This Week in Atlantic Hockey: March 10, 2005

One Down, Eight to Go

A lot has happened since last week, including the crowning of a regular-season champion, a dramatic race for home ice, and even the elimination of the first team from the postseason, though only after a snow-delayed day’s wait.

First off, hats off to Quinnipiac. Left for dead in mid-January when the Bobcats made a quick visit to seventh place in the league standings, QU made the ultimate rally and, after a victory at UConn last Thursday night, sewed up its third regular-season championship before the final weekend of play was even under way.

Some around the league will meet Quinnipiac’s league championship will a bit of discontent. There is likely a perception that the victory by the Bobcats, heading for greener pastures next season in the ECACHL, sends a so-so message about the strength of the remainder of the league.

Personally, I see the other side of the picture.

Quinnipiac built a nice rally down the stretch but struggled for much of the season mostly because of the improved level of play among Atlantic Hockey competitors.

Even looking ahead to this weekend’s quarterfinal playoff game for the Bobcats, opponent Army looks none too inviting.

Though Quinnipiac swept the season series against the Black Knights, the final two games required third-period rallies, the first from two goals down to win in overtime and the second from a goal down late in the third to post a 4-3 win in regulation.

Needless to say, getting past this weekend won’t be the easiest task, particularly in a single-elimination format.

Outside of Quinnipiac, three other teams wrapped up home dates last weekend with the tightest finish to a season in league history.

**Data below:**
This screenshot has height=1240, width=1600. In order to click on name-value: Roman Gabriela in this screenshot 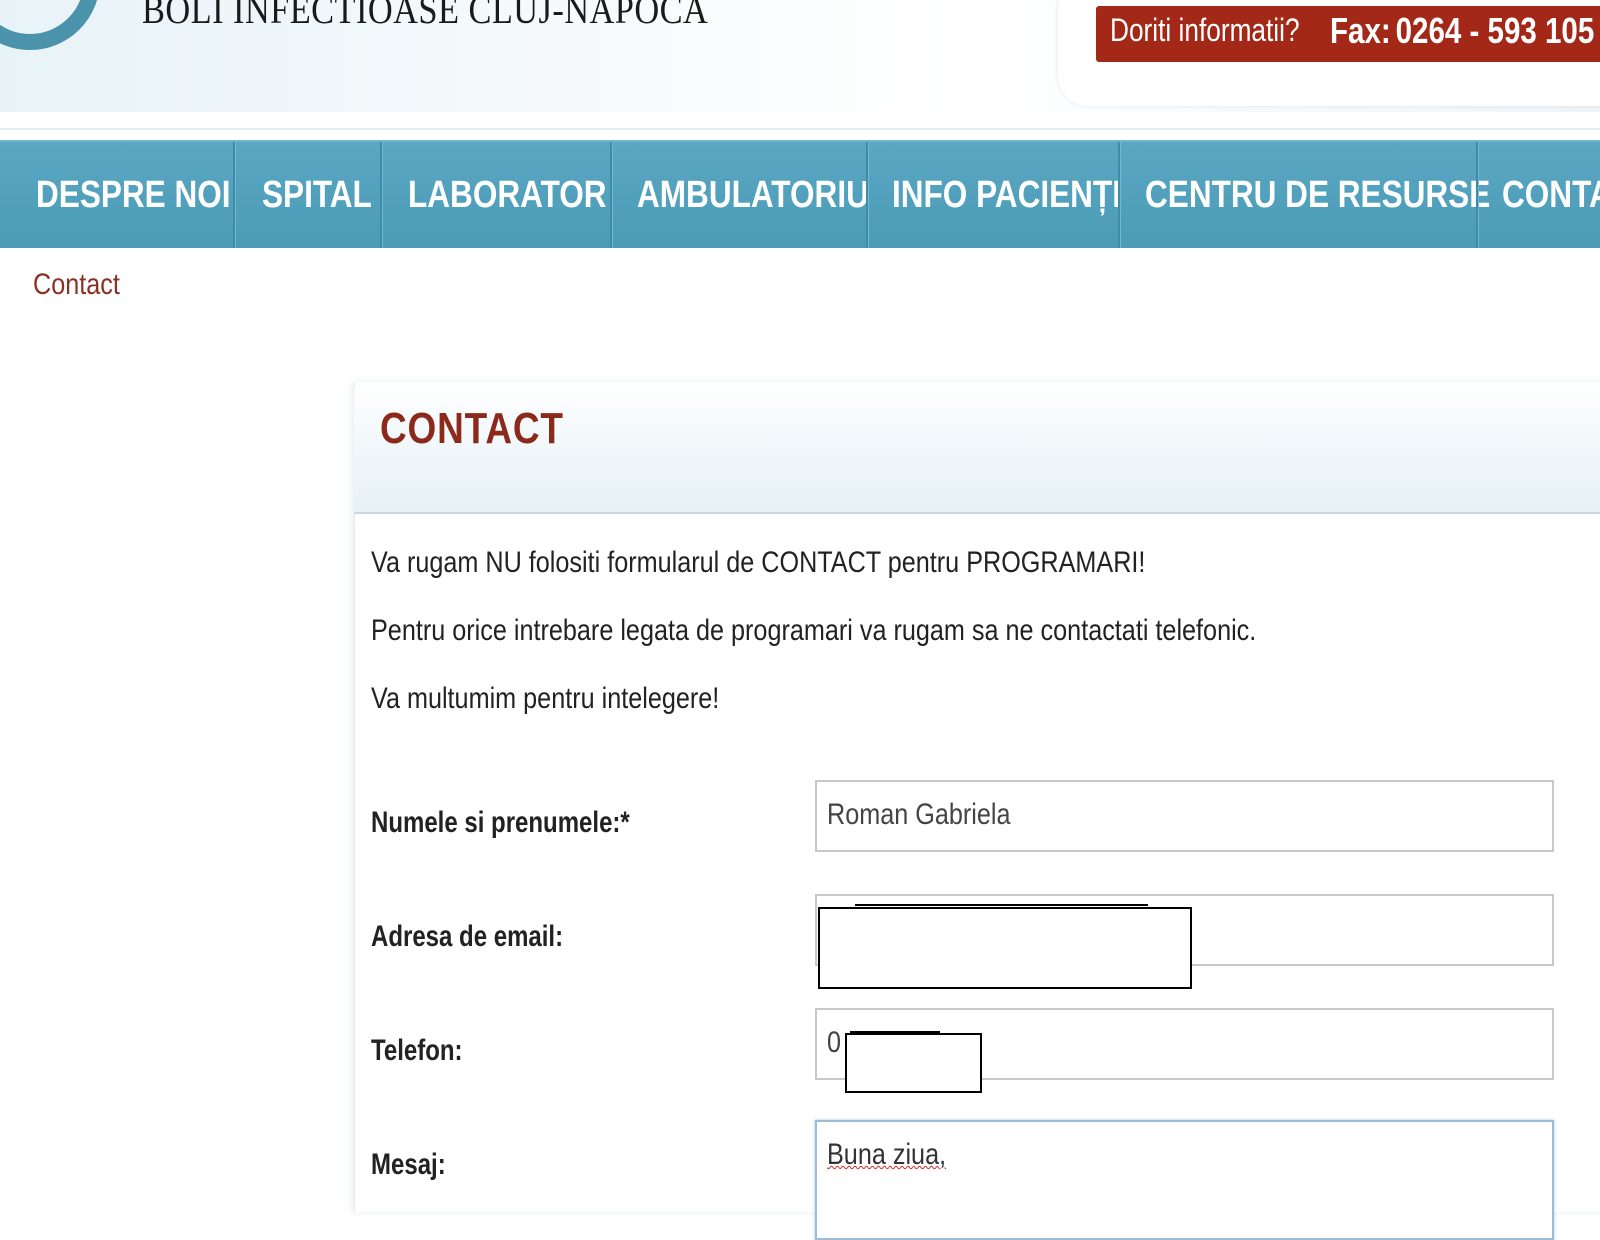, I will do `click(919, 814)`.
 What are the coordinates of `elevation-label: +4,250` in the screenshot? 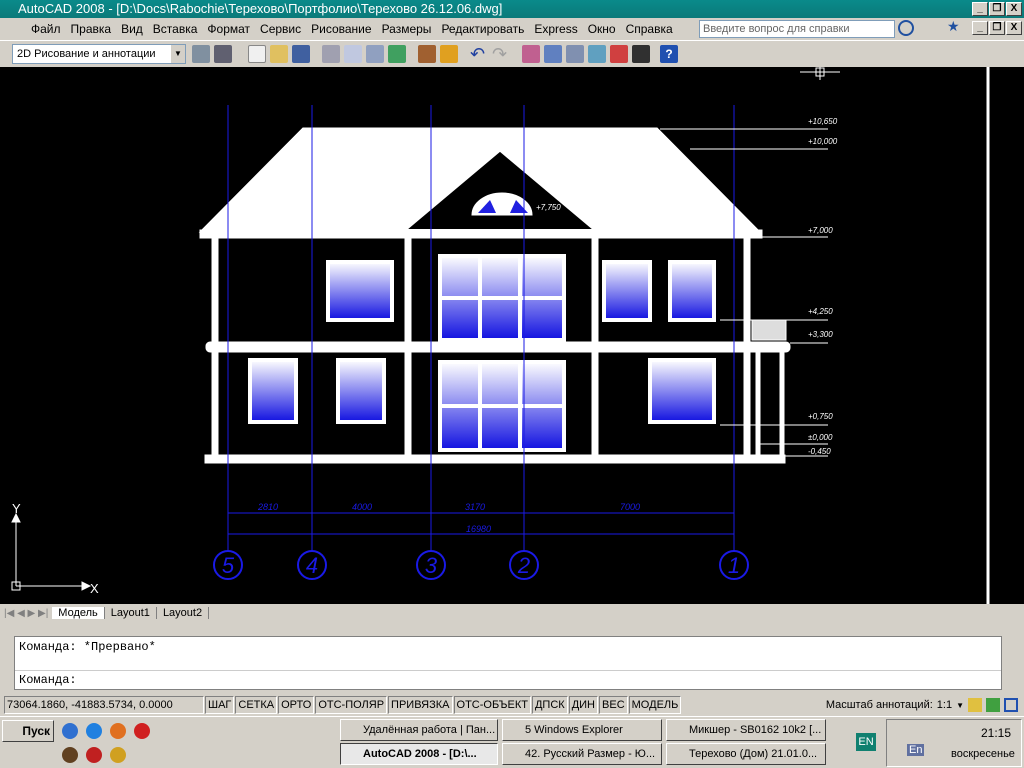 It's located at (820, 312).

**Work request:** Continue the Atlantic Hockey column for March 10, 2005, picking up after its final sentence.

**Written answer:**
Canisius and Mercyhurst finished tied for second, with the Griffs winning the tiebreaker over the ‘Hurst for the number-two seed. Positioning, though, wasn’t the most important thing for these two teams that easily each saved eight to 10 hours in a bus by earning the home date.

Canisius will face Bentley in the quarterfinals, a rematch of a series that took place just two weekends ago that saw the two clubs split a series in Buffalo. Canisius did win the season series but it’s impossible not to wonder if an upset could be brewing.

A season ago, it was Canisius that pulled off the first-round upset, knocking out Quinnipiac in overtime. This time the Griffs are the hunted, not the hunters, and Bentley has a little bit more experience than last year, when it relinquished a two-goal third period lead against Mercyhurst in the quarterfinals.

Speaking of the ‘Hurst, having sat on the outside looking in for home ice a couple of weeks ago, it has to be a little more satisfying for head coach Rick Gotkin now that he’s staying at home. But bringing in UConn, a Jekyll-and-Hyde underdog, can’t leave the Lakers with easy feelings.

Similar to Canisius, Mercyhurst lost to UConn on home ice recently — three weekends ago. The Lakers rebounded the next night thanks to the goaltending of rookie Mike Ella. Since then, Ella has made every start for the ‘Hurst and his perfect 5-0-0 record propelled Mercyhurst into home ice.

The final series of the quarterfinals is probably the least expected and most intriguing matchup. In a rematch of last year’s championship game, Holy Cross will host Sacred Heart in the No. 4 vs. No. 5 game. What makes the matchup so intriguing is the fact that just a few weeks earlier both Sacred Heart and Holy Cross were potential regular-season champs.

Neither club, though, enters the playoffs on a high. Holy Cross finished the season on a 1-3-1 skid, while Sacred Heart was even worse, losing each of its last five games to drop from the top spot all the way to fifth.

This game may be a battle of wills. Both coaches are playoff-tested and both have proven track records. Sacred Heart’s Shaun Hannah often is thought of as getting more out of his team than expected come the postseason, with last year’s Cinderella ride to the championship game the perfect example.

Alas, in all of this mess, we have to say goodbye to American International. Though a crippling snowstorm allowed a one-day stay of execution for the Yellow Jackets, AIC finally fell to Army on Wednesday night, 5-3, in the play-in game.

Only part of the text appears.